■ **Data excerpts**:
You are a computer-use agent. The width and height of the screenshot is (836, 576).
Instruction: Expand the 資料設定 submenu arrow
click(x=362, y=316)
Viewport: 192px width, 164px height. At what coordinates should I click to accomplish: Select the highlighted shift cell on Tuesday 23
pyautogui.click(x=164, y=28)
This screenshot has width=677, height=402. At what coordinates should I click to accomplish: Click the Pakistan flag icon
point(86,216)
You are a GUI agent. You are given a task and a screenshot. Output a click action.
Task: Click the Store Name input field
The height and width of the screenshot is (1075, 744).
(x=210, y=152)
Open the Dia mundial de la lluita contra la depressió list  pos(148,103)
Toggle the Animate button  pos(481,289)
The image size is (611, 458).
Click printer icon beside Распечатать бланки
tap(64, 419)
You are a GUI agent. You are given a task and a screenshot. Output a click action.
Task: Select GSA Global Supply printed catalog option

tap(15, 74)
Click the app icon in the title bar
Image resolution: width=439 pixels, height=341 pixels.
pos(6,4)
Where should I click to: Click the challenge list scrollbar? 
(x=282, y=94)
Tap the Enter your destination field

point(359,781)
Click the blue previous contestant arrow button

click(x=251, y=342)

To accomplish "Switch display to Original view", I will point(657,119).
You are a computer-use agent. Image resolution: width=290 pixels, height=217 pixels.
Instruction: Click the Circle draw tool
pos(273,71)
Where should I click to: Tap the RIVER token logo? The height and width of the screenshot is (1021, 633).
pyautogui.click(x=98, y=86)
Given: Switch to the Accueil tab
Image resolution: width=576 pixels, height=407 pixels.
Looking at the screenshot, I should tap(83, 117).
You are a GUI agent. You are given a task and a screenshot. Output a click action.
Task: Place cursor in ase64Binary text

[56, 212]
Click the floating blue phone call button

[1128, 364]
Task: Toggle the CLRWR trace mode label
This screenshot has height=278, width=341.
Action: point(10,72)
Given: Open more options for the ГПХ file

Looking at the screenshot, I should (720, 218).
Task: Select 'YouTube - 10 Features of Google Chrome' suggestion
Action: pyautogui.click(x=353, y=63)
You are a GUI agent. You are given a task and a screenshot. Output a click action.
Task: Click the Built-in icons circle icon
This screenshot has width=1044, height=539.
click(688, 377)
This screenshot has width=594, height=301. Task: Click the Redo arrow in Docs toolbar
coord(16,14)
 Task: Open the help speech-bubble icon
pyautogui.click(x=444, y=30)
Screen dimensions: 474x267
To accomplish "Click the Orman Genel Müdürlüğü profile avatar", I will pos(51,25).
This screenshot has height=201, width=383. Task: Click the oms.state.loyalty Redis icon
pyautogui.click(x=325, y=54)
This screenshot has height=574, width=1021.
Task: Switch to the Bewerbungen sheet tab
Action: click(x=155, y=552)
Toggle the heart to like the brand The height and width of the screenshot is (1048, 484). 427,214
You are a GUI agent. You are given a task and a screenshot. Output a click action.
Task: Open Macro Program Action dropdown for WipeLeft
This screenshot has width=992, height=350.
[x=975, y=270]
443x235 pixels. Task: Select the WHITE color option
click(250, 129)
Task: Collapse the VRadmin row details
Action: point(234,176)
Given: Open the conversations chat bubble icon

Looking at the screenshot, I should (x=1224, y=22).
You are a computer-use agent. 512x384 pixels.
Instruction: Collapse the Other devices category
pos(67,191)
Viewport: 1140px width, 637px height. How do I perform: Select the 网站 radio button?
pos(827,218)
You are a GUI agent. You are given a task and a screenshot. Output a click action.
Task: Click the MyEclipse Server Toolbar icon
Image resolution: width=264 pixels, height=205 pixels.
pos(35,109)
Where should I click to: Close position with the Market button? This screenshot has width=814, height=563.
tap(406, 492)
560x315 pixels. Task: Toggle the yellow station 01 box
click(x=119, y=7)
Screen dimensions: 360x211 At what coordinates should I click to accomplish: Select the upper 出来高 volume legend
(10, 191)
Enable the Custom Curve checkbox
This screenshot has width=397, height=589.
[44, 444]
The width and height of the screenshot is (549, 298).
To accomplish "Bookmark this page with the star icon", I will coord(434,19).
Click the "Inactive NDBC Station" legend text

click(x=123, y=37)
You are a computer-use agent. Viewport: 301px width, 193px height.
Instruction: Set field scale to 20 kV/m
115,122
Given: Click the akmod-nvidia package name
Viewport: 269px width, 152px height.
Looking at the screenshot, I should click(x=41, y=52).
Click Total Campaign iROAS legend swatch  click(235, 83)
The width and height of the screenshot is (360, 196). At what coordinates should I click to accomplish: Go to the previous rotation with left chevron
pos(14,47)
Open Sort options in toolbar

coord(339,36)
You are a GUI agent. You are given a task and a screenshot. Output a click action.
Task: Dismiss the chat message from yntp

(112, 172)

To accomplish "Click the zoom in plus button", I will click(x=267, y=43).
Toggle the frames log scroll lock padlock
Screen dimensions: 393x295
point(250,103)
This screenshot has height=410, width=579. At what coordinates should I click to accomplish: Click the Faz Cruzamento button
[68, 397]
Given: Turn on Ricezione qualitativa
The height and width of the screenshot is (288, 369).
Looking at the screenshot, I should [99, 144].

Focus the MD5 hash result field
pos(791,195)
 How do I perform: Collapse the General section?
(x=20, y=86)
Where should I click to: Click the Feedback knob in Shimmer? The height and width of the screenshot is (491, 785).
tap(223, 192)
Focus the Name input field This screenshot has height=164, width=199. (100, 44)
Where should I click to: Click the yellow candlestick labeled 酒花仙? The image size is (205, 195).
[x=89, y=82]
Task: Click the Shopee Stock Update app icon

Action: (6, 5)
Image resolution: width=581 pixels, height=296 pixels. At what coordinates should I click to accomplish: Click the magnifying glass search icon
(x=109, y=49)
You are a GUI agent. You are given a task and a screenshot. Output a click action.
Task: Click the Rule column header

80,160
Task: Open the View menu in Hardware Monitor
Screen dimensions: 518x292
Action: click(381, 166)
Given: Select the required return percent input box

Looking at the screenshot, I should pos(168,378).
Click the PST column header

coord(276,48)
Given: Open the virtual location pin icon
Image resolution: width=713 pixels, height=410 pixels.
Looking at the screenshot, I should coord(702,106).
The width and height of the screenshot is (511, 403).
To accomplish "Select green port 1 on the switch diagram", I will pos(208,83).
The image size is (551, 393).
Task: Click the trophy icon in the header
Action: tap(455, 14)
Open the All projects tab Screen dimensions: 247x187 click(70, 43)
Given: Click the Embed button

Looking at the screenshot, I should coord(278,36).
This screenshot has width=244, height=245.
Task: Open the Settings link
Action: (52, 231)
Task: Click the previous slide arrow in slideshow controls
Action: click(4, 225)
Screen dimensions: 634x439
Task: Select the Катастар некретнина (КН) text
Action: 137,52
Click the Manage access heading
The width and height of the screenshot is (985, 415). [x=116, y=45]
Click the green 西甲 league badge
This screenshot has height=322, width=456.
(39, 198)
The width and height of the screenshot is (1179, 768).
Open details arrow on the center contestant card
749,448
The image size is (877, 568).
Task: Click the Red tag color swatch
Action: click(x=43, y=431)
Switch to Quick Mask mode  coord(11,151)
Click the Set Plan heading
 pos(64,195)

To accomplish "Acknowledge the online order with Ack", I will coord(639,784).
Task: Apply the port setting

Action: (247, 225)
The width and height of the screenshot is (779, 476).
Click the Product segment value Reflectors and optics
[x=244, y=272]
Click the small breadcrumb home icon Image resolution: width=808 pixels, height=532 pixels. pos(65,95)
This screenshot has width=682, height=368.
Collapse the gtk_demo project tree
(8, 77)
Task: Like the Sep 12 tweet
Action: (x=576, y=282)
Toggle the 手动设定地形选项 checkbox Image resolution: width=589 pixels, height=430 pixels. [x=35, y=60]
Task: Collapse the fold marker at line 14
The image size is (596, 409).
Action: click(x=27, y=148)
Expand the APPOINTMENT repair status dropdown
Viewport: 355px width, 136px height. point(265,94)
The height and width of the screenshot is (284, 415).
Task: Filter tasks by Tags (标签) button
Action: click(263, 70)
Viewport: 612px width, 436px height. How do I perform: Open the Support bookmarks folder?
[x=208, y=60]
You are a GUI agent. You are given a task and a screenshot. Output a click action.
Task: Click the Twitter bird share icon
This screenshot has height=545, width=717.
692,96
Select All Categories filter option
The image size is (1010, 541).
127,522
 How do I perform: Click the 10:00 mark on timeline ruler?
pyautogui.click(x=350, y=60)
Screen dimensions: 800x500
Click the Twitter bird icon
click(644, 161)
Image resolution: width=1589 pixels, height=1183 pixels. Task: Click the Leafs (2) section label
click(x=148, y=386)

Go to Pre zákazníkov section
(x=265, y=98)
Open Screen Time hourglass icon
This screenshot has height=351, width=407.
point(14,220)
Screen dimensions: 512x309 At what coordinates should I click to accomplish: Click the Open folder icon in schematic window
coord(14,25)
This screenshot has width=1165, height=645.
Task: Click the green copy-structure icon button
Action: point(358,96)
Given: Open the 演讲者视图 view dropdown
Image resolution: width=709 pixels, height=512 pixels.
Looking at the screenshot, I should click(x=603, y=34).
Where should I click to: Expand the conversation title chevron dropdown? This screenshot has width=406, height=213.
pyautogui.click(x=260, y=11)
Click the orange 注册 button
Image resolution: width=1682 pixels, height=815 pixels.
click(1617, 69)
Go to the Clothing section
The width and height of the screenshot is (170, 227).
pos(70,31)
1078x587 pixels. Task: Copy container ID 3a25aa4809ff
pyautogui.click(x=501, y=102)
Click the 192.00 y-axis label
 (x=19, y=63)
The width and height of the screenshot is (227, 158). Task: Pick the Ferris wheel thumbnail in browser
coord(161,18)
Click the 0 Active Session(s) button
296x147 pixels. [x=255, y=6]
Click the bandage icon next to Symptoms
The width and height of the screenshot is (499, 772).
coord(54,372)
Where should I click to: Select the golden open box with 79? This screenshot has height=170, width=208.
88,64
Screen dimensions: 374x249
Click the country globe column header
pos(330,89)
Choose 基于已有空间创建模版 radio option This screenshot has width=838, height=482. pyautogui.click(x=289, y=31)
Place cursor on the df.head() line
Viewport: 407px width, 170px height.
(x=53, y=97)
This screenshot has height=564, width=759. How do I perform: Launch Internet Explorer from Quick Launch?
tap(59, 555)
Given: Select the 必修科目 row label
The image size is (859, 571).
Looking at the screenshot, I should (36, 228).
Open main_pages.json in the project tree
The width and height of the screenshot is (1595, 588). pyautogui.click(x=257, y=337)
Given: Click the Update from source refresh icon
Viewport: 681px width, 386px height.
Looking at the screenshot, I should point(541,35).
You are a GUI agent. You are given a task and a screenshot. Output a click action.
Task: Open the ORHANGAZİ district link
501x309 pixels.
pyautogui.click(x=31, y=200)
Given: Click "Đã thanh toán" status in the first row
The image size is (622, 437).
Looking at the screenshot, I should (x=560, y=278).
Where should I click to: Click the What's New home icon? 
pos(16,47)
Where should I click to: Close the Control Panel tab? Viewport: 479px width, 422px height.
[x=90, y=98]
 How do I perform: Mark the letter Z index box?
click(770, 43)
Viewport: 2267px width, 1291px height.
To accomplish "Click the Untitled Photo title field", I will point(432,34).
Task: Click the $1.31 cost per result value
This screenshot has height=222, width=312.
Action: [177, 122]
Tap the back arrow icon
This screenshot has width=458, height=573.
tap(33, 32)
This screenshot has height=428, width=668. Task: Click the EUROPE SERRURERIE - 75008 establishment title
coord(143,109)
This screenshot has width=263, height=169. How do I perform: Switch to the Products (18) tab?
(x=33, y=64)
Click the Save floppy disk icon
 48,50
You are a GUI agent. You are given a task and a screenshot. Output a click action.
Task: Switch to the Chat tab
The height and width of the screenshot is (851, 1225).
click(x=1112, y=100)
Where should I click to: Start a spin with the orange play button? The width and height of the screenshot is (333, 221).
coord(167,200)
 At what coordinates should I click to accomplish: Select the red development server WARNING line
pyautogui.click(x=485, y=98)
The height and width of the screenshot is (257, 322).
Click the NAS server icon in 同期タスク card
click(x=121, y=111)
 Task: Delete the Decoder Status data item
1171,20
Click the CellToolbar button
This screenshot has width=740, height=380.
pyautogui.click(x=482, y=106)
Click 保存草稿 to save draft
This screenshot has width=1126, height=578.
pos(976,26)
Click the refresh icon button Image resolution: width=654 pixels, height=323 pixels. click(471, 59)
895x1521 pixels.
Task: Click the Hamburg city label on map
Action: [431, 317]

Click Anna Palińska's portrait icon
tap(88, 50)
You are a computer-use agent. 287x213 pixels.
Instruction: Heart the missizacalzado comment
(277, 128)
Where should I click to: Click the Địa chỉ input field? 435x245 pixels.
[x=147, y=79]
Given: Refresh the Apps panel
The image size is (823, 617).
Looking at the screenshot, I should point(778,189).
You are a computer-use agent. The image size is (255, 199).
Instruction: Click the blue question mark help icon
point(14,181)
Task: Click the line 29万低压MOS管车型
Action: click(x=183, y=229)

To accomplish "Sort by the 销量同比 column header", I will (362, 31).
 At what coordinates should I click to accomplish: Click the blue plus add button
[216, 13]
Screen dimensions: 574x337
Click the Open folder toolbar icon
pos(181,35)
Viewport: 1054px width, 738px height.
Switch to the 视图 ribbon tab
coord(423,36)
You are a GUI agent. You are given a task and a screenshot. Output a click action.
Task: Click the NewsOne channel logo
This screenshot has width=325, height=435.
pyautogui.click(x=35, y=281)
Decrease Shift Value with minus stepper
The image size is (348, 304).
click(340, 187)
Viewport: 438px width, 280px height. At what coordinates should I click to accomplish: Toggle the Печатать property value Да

■ **What is being asked**:
Lines from the top of the data above through the line with "Task: Click the Store Name input field", both ends included: copy them exactly, nothing more.

■ **Response area**:
You are a computer-use agent. The width and height of the screenshot is (836, 576).
Instruction: Expand the 資料設定 submenu arrow
click(x=362, y=316)
Viewport: 192px width, 164px height. At what coordinates should I click to accomplish: Select the highlighted shift cell on Tuesday 23
pyautogui.click(x=164, y=28)
This screenshot has width=677, height=402. At what coordinates should I click to accomplish: Click the Pakistan flag icon
point(86,216)
You are a GUI agent. You are given a task and a screenshot. Output a click action.
Task: Click the Store Name input field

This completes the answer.